What the Trial Is Testing

Dr. Darren Bryan, thoracic surgeon at the University of Chicago, spoke with us and said the procedure is much different from the more aggressive mesothelioma surgeries patients may know about. “The goal of traditional mesothelioma surgery is the removal of all tumor that can be seen or felt. The goal of a limited pleurectomy and decortication operation is symptom control through removal of the pleura on the chest wall, and getting the lung to re-expand,” Dr. Bryan explained.

The operation has two parts. Surgeons remove affected pleura from the chest wall, which may help the lung stick back to the rib cage and reduce future fluid buildup. They also remove pleura from the lung in areas where tumor is compressing it, helping the lung re-expand.

The mediastinum, pericardium and diaphragm are left untouched in this trial. That makes it different from standard or extended P/D, which are usually offered only when surgeons believe all visible disease can be removed.

Why This Approach Matters

During our conversation, Dr. Bryan shared that he and his team noticed something unexpected: some patients whose tumors weren’t fully removed during surgery still reported fewer mesothelioma symptoms afterward, including less chest pain and shortness of breath. That pattern made them wonder whether intentional partial removal could help patients feel better without trying to eliminate the tumors entirely.

“We began to ask, ‘Could we potentially use surgery to help people live comfortably for a longer time?’” he told us. “That is what this trial is attempting to answer.”

That question is especially important for patients with unresectable pleural mesothelioma, who today are generally treated with systemic therapy alone. Dr. Bryan said his team wanted to study whether a limited surgery could work with chemo, immunotherapy or other systemic treatments rather than replace them.

“The hoped-for model is that surgery improves symptoms and local ‘pleural mechanics’ enough to help patients continue with systemic therapy in better condition,” he said.

§ What the exercise asks
Update the mesothelioma surgery trial text starting with "Dr. Darren Bryan, thoracic" and going on through "Dr. Bryan explained.", putting "chest surgeon" in place of "thoracic surgeon".

(Stored data)
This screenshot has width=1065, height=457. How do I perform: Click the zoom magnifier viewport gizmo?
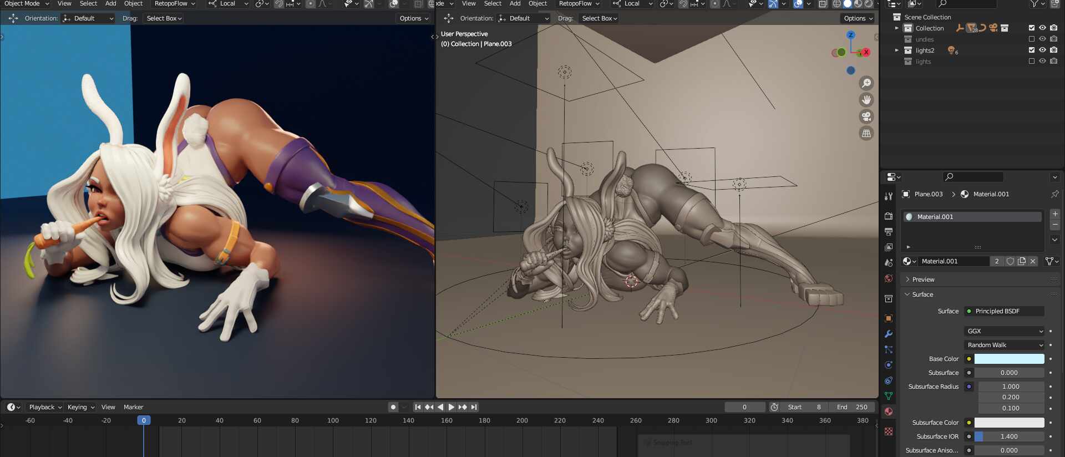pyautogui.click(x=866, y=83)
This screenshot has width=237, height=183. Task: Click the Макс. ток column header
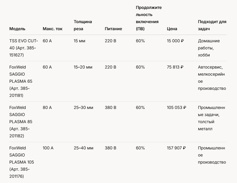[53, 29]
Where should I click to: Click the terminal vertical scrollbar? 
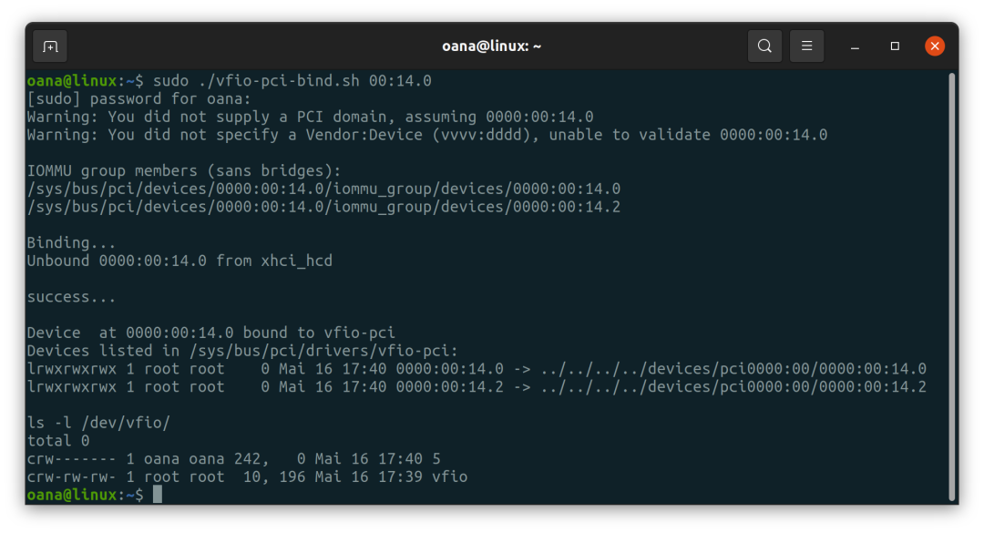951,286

§ The completed task
Dr. Darren Bryan, chest surgeon at the University of Chicago, spoke with us and said the procedure is much different from the more aggressive mesothelioma surgeries patients may know about. “The goal of traditional mesothelioma surgery is the removal of all tumor that can be seen or felt. The goal of a limited pleurectomy and decortication operation is symptom control through removal of the pleura on the chest wall, and getting the lung to re-expand,” Dr. Bryan explained.